# [WORK TO DO]
Turn the entries below into a numbered list, skipping any blank lines and leaving out the pictures.

# [Dataset rows]

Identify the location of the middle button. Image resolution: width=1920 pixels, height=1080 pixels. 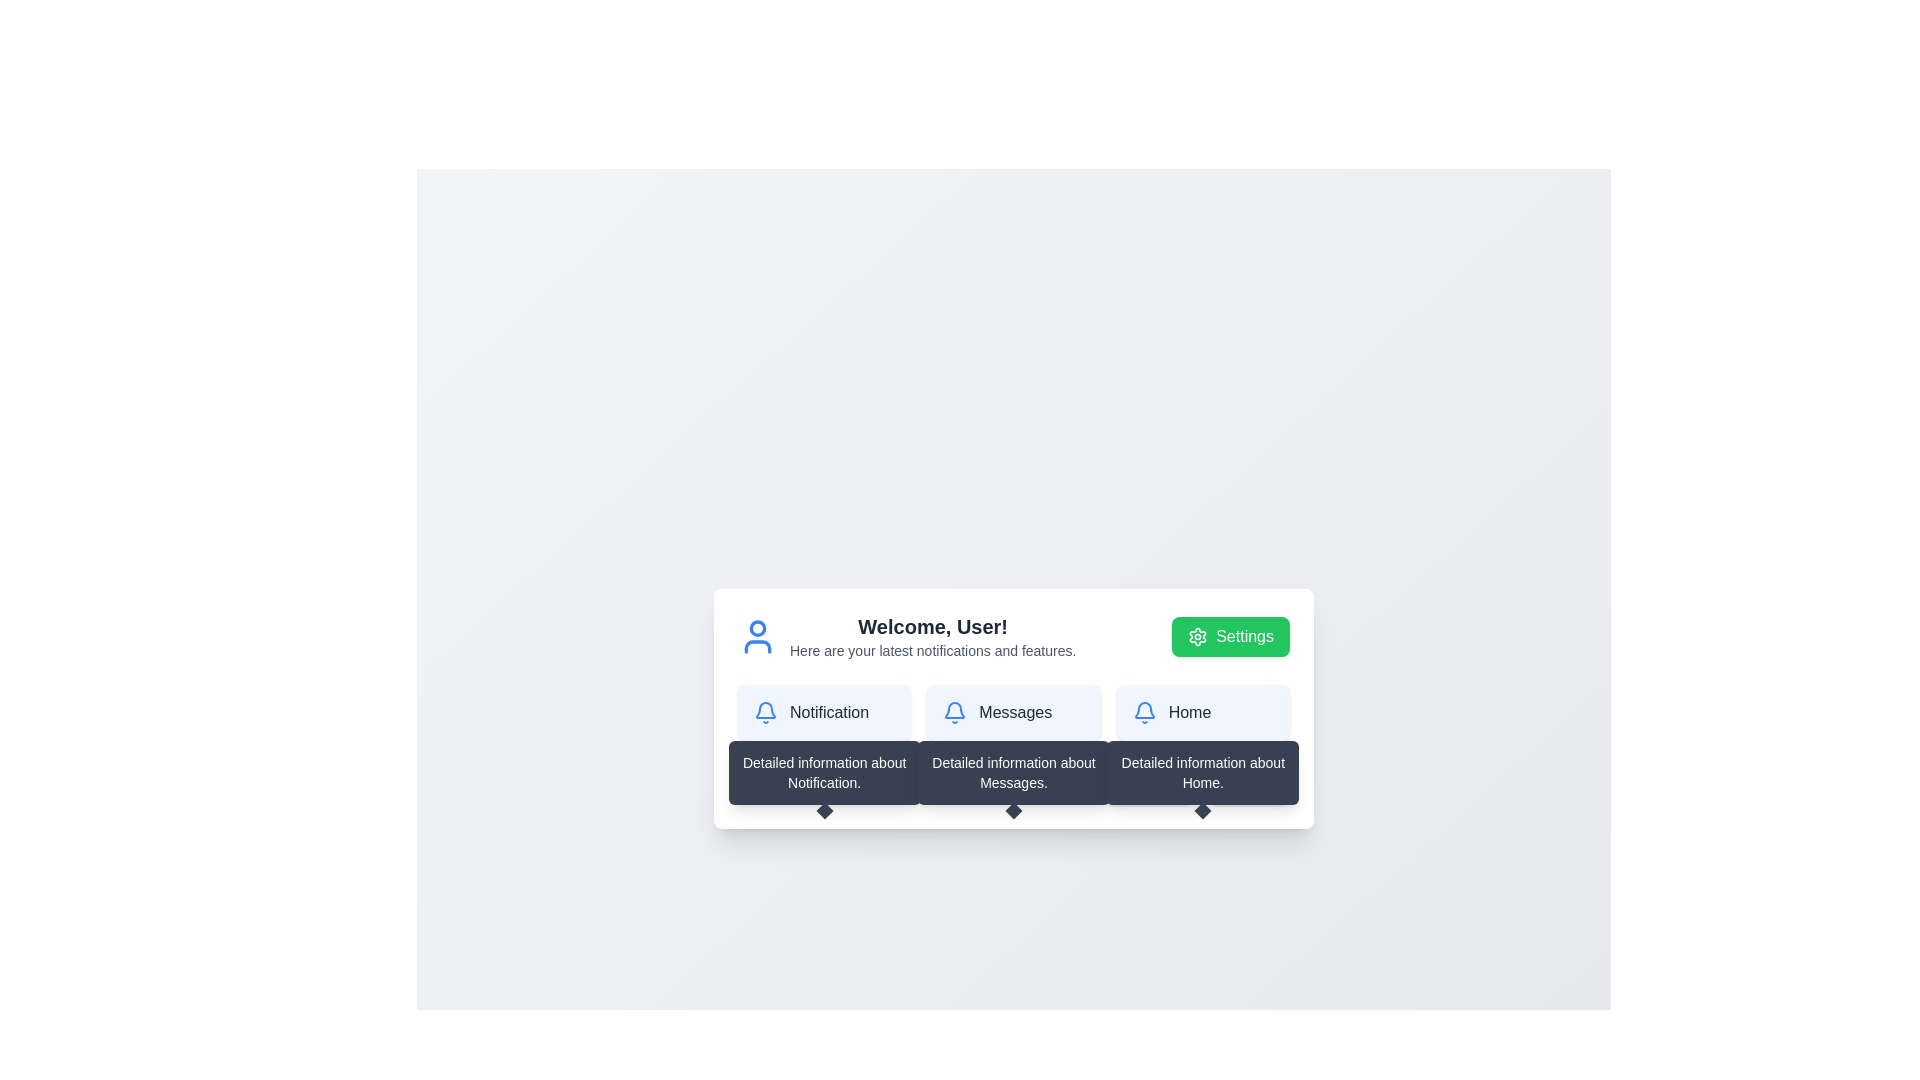
(1013, 712).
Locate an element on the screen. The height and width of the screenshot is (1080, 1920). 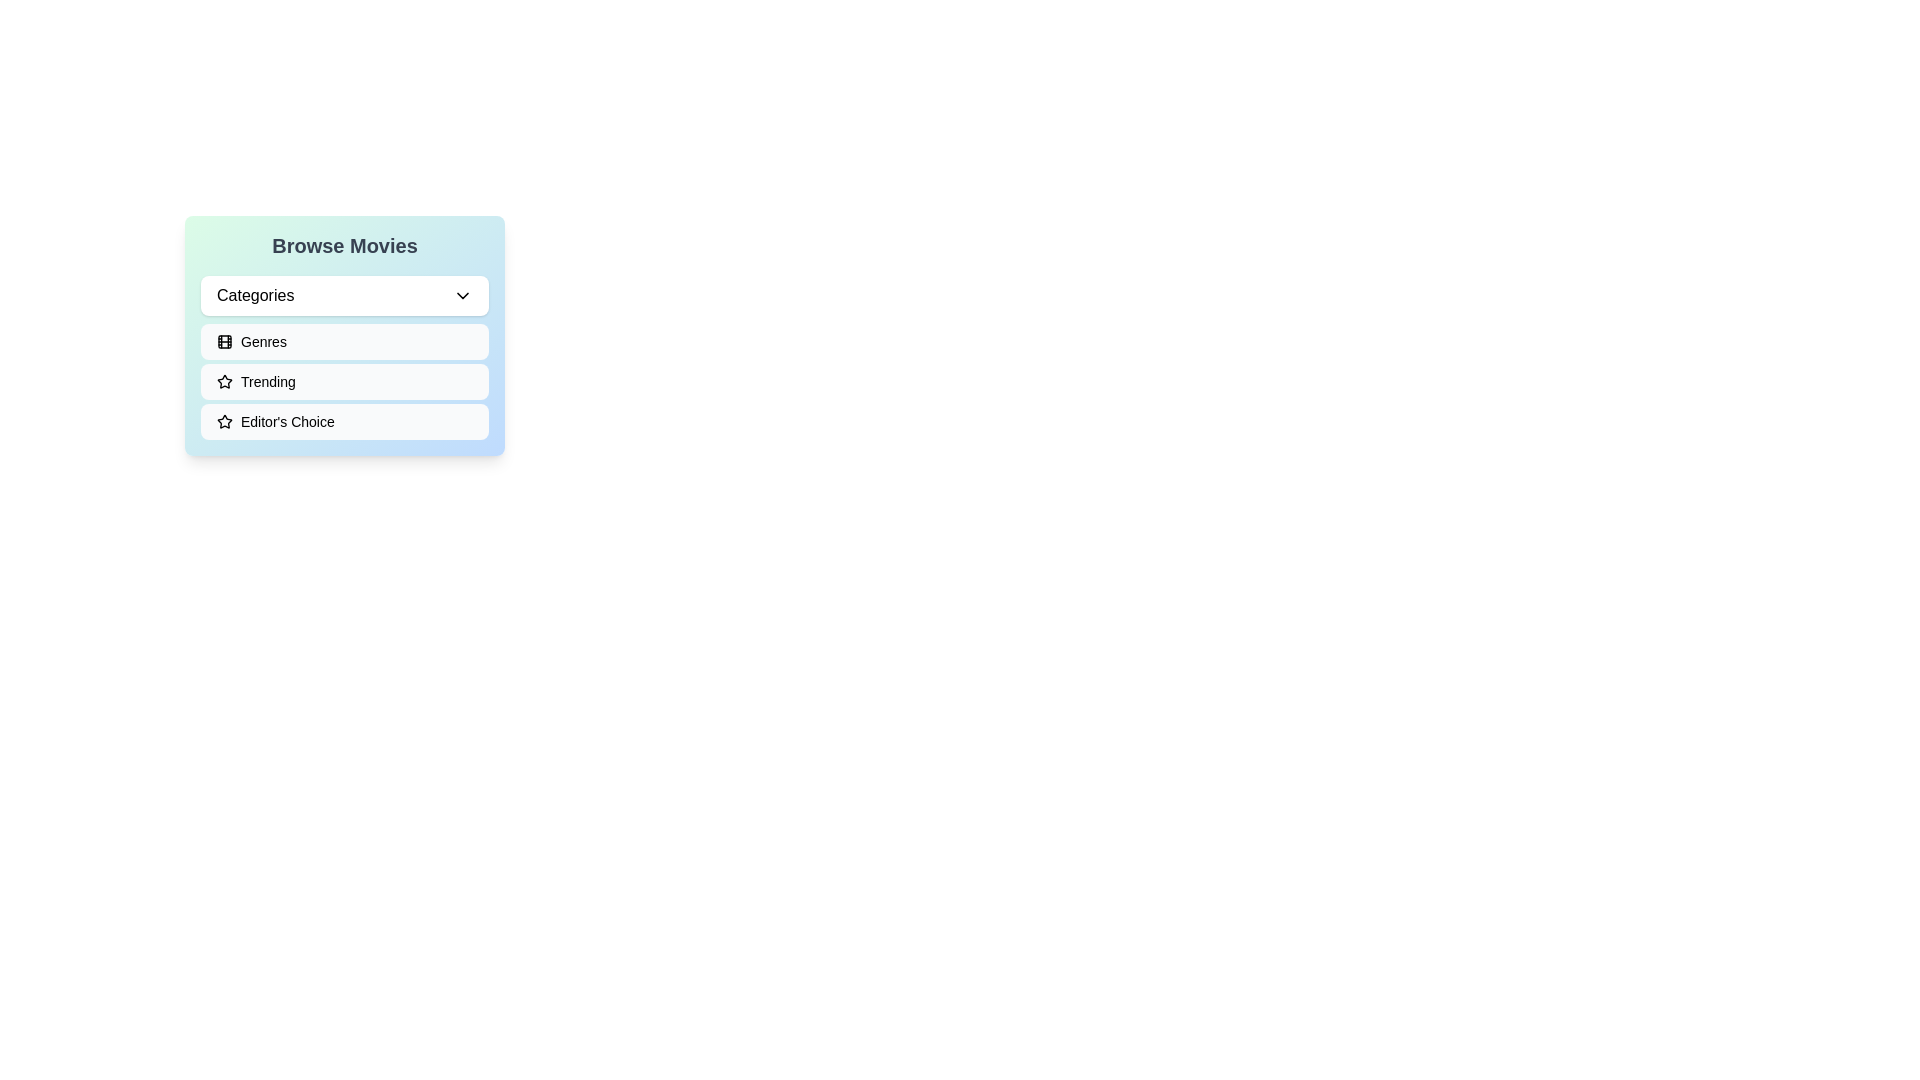
the star-shaped icon located in the 'Trending' section of 'Browse Movies' is located at coordinates (225, 381).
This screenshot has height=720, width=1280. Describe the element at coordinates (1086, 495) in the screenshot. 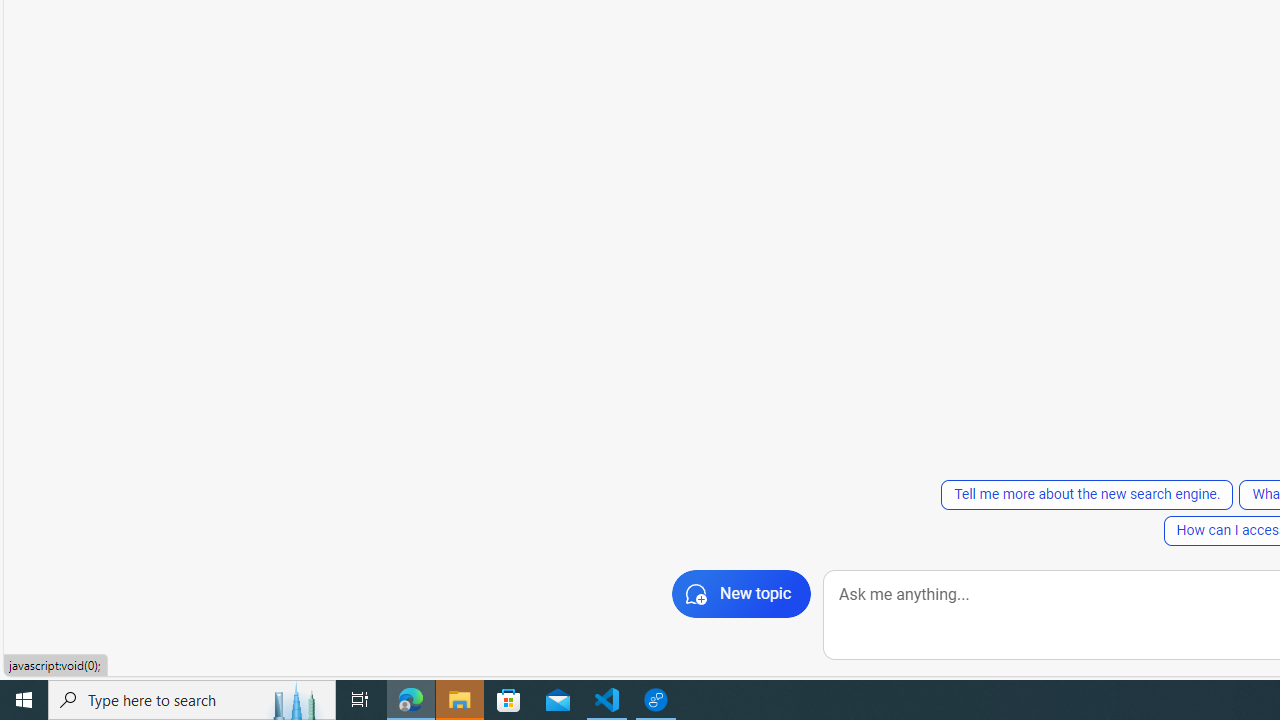

I see `'Tell me more about the new search engine.'` at that location.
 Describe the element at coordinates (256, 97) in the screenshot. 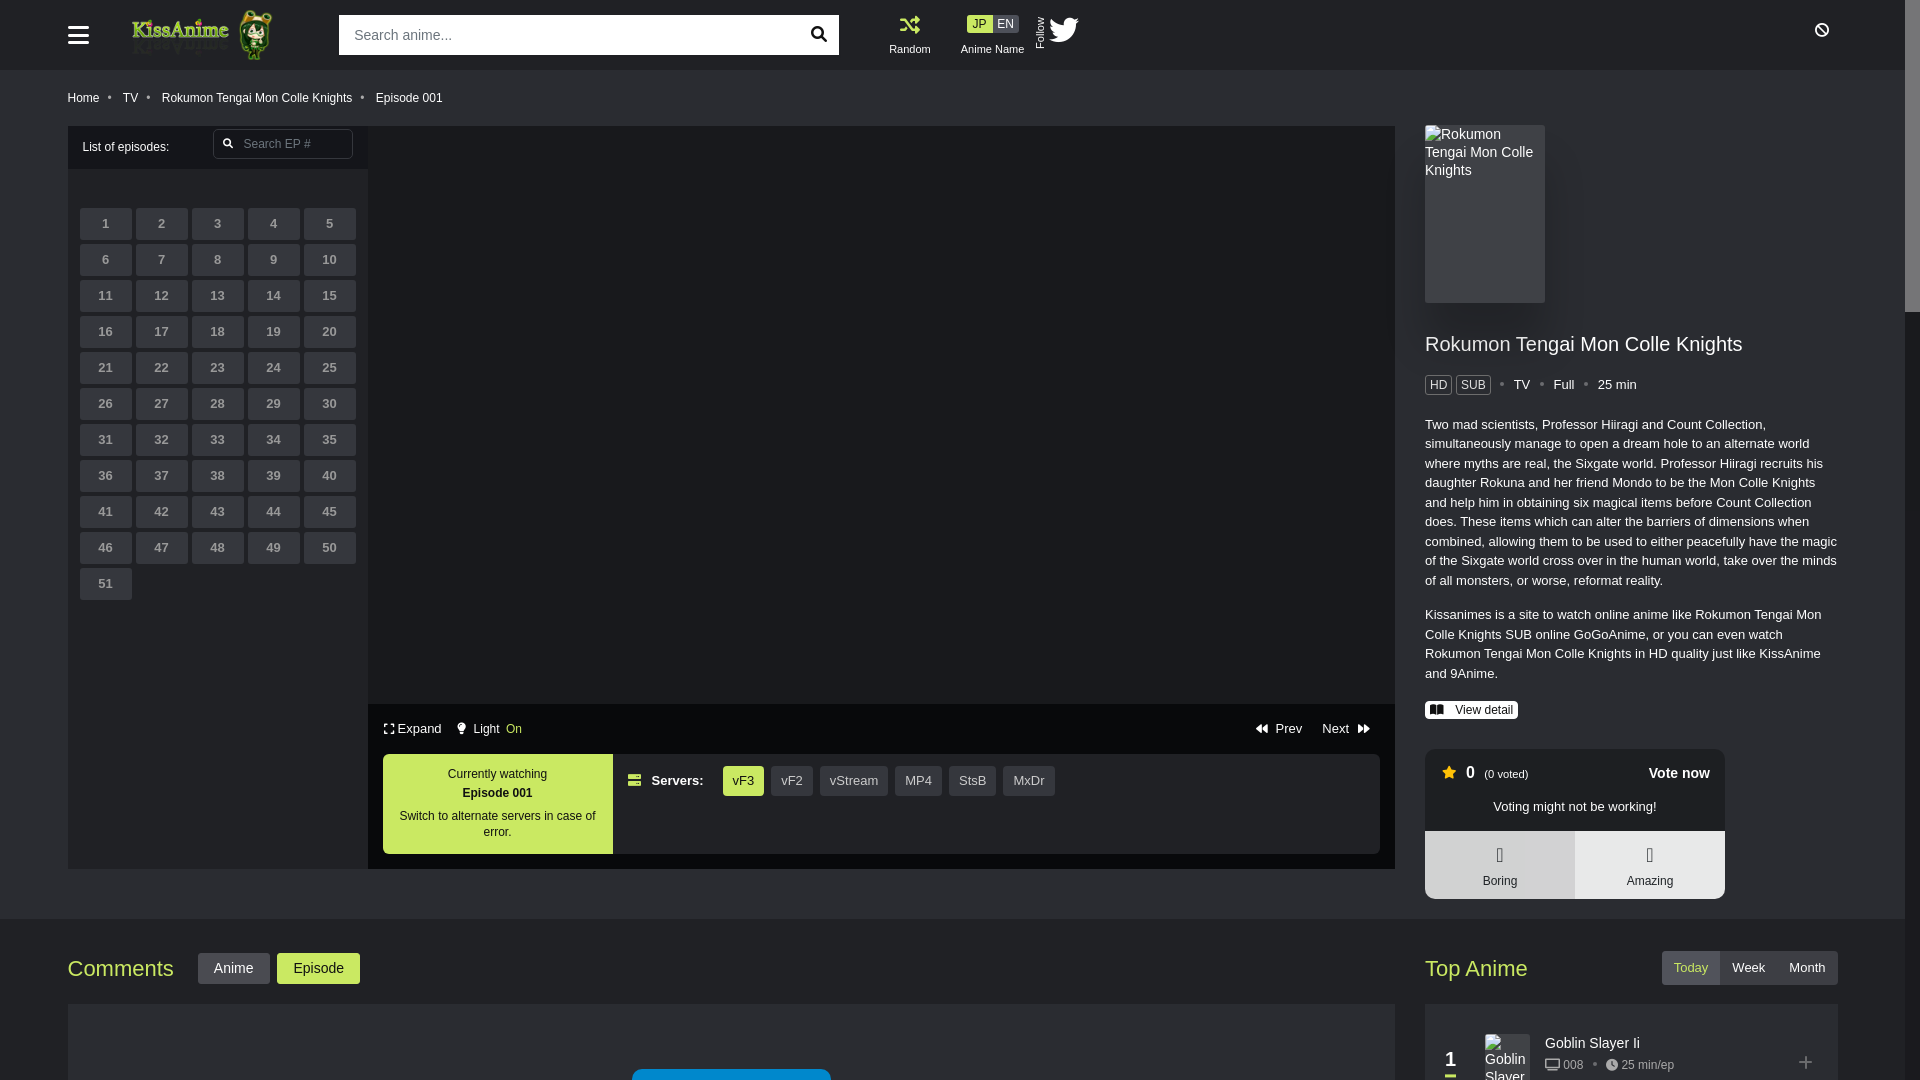

I see `'Rokumon Tengai Mon Colle Knights'` at that location.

# [ANSWER BELOW]
1. Identify the location of the middle button. Image resolution: width=1920 pixels, height=1080 pixels. 
2. (1013, 712).
3. Locate an element on the screen. The height and width of the screenshot is (1080, 1920). 
4. the star-shaped icon located in the 'Trending' section of 'Browse Movies' is located at coordinates (225, 381).
5. This screenshot has height=720, width=1280. Describe the element at coordinates (1086, 495) in the screenshot. 
6. I see `'Tell me more about the new search engine.'` at that location.
7.  Describe the element at coordinates (256, 97) in the screenshot. 
8. I see `'Rokumon Tengai Mon Colle Knights'` at that location.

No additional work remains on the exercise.